Sama halnya dengan masakan-masakan dari daerah-daerah Asia lainnya seperti Malaysia, Thailand atau India. Bahan dasar masakan biasanya akan di-marinade dengan segala macam bumbu itu hingga kadang sampai kehilangan watak dasarnya. Ingat saja gudek yang rasa nangkanya sudah tak terasa lagi akibat proses pemasakan yang over cooked hingga nir-gizi.

Menurut saya sih, ini pasti juga berkaitan dengan kondisi dimana Indonesia sangat kaya dengan sentuhan kultural dari bangsa lain. Akulturasi banyak terjadi, melahirkan budaya baru yang kadang menghilangkan karakter lama.

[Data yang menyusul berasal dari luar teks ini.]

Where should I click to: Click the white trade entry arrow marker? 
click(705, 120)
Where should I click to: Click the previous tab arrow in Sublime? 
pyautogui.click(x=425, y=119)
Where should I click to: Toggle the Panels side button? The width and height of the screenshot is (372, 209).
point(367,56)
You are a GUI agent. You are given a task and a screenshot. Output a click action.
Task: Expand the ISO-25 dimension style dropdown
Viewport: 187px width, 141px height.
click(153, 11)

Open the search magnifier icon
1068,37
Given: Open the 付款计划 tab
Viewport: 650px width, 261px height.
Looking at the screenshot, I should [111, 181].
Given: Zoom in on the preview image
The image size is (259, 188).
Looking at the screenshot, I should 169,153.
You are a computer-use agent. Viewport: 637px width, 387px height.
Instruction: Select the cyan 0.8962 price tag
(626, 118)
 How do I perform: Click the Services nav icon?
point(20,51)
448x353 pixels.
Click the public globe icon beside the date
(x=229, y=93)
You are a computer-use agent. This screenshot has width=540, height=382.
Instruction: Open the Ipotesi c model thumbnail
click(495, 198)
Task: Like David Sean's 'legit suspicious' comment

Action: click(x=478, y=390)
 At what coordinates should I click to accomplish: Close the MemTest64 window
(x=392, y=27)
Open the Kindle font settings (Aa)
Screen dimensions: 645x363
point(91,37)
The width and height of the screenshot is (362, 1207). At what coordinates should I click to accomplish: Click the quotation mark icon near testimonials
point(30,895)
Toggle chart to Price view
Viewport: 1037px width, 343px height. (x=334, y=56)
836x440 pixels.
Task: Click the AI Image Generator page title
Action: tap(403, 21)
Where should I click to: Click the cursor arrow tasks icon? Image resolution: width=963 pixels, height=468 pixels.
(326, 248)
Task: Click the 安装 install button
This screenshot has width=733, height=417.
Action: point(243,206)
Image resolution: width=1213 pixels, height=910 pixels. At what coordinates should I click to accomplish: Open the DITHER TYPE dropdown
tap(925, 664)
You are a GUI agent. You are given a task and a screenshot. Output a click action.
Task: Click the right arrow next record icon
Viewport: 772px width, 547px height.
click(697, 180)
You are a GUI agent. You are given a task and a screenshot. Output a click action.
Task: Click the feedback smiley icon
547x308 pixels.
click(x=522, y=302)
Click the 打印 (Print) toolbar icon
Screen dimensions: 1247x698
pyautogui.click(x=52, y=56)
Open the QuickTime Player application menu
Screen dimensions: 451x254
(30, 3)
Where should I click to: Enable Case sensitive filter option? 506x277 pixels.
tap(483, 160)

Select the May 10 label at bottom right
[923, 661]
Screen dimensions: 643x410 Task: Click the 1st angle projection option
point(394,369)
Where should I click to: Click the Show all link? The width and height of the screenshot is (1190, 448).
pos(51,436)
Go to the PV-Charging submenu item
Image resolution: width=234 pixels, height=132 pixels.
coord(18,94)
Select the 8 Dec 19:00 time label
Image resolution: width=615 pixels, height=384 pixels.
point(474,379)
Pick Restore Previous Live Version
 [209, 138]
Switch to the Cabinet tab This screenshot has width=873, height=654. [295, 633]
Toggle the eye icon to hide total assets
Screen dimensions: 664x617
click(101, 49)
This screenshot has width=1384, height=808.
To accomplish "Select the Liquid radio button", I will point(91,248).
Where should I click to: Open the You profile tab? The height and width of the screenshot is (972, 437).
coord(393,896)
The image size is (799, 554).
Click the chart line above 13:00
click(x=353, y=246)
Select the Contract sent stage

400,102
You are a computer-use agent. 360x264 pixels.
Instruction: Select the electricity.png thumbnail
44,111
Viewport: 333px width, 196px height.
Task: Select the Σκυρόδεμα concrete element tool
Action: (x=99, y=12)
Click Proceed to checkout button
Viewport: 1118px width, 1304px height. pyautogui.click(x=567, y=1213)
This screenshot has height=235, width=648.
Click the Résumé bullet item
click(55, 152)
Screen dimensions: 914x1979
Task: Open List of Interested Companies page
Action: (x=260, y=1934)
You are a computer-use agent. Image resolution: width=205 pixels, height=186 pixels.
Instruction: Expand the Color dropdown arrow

Dalam hal ini, Indonesia itu memang semestinya bisa sedikit ‘nyombong’ sebagai bangsa yang terbiasa dengan perbedaan ‘dari sononya’ dan punya local genius yang teruji dengan menyerap, kemudian melahirkan yang baru (sst, soal terbiasa dengan perbedaan, kita tidak bicara soal realita saat ini yah)

Orang Jepang senang memasak dengan bumbu minimalis, karena yang diutamakan adalah kesegaran dan rasa asli bahan dasar. Pernah baca Toto Chan yang disekolahnya diwajibkan membawa bekal dengan rumusan ‘sesuatu dari gunung dan sesuatu dari laut’? banyak makanan yang dicontohkan hanyalah berupa sayuran yang digosok dengan garam, atau diolah dengan bumbu yang sederhana.

Begitu pula dengan masakan Belanda yang menggunakan bumbu sederhana bahkan nyaris membosankan (garam,merica,bawang bombay, krim kental). Rata-rata masakan Barat kebanyakan bahan dasarnya dipisah dari sausnya sehingga daging ya tetap berasa daging, ikan tetap berasa ikan, asparagus tetap berasa asparagus, tinggal kemudian cocolan sausnya yang akan memberikan rasa berbeda. Tapi anda tetap mengenali bahan dasarnya.

Apa ini cerminan dari karakter mereka yang secara umum homogen secara budaya, agama, sejarah, sehingga agak menjaga jarak terhadap infiltrasi budaya lain ? rasa lain ?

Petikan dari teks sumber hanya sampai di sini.